Z odwzorowaniem kolorów najlepiej radzą sobie matryce IPS. Ich słabością jest jednak czas reakcji. Technologia VA to próba połączenia tego co najlepsze w obu tych technologiach. Czy udana?
- Matryce VA są obecne na rynku już od dłuższego czasu. Cenowo plasują się pomiędzy TN a IPS. W porównaniu z matrycami TN, oferują one szersze kąty widzenia, lepsze odwzorowanie kolorów i ostrość obrazu. Ich czas reakcji jest nieznacznie słabszy niż w przypadku technologii TN, ale lepszy niż w matrycach IPS. Z kolei matryce IPS wygrywały do tej pory z VA pod względem odwzorowania kolorów w przypadku patrzenia na ekran pod dużym kątem. Czołowi producenci monitorów starali się więc wyeliminować ten problem – stworzyć matrycę będącą prawdziwym złotym środkiem.

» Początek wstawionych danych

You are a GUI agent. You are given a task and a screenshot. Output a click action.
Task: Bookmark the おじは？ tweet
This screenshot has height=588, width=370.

„Do niedawna użytkownicy musieli wybierać – albo TN: dobra cena, super czas reakcji, ale znacząco słabsze odwzorowanie kolorów, albo IPS: rewelacyjne kolory, słabszy czas reakcji i wysoka cena. VA plasowało się gdzieś pomiędzy, ale było zbyt „średnie”, by naprawdę zawojować rynek.” - mówi Mariusz Kuczyński, Dyrektor Generalny iiyama Polska. – „Dlatego pracując nad nowymi monitorami szukaliśmy rozwiązania, które pozwoliłoby nam zaoferować użytkownikom nową jakość matrycy VA. AMVA+ to właśnie ta nowa jakość. To matryca, która łączy zalety technologii TN oraz IPS i co ważne pozostaje bardzo atrakcyjna cenowo. Problem słabszego odwzorowania kolorów w przypadku patrzenia na ekran pod większym kątem został w niej całkowicie wyeliminowany. Warto też podkreślić, że matryce VA jako jedyne są w stanie zaoferować obsługę pełnego 24-bit True Colour. Tak też jest w przypadku AMVA+. Wierzę, że już wkrótce matryce AMVA+ będą się cieszyły popularnością porównywalną z technologią TN. ”
W tej chwili w ofercie iiyama znajdują się cztery standardowe monitory LCD z matryca AMVA+: 27-calowe X2783HSU, XB2783HSU i 24-calowe X2483HSU i XB2483HSU oraz 27-calowy monitor z 10 punktami dotykowymi – T2735MSC. Z czasem oferta ma być znacznie rozszerzona.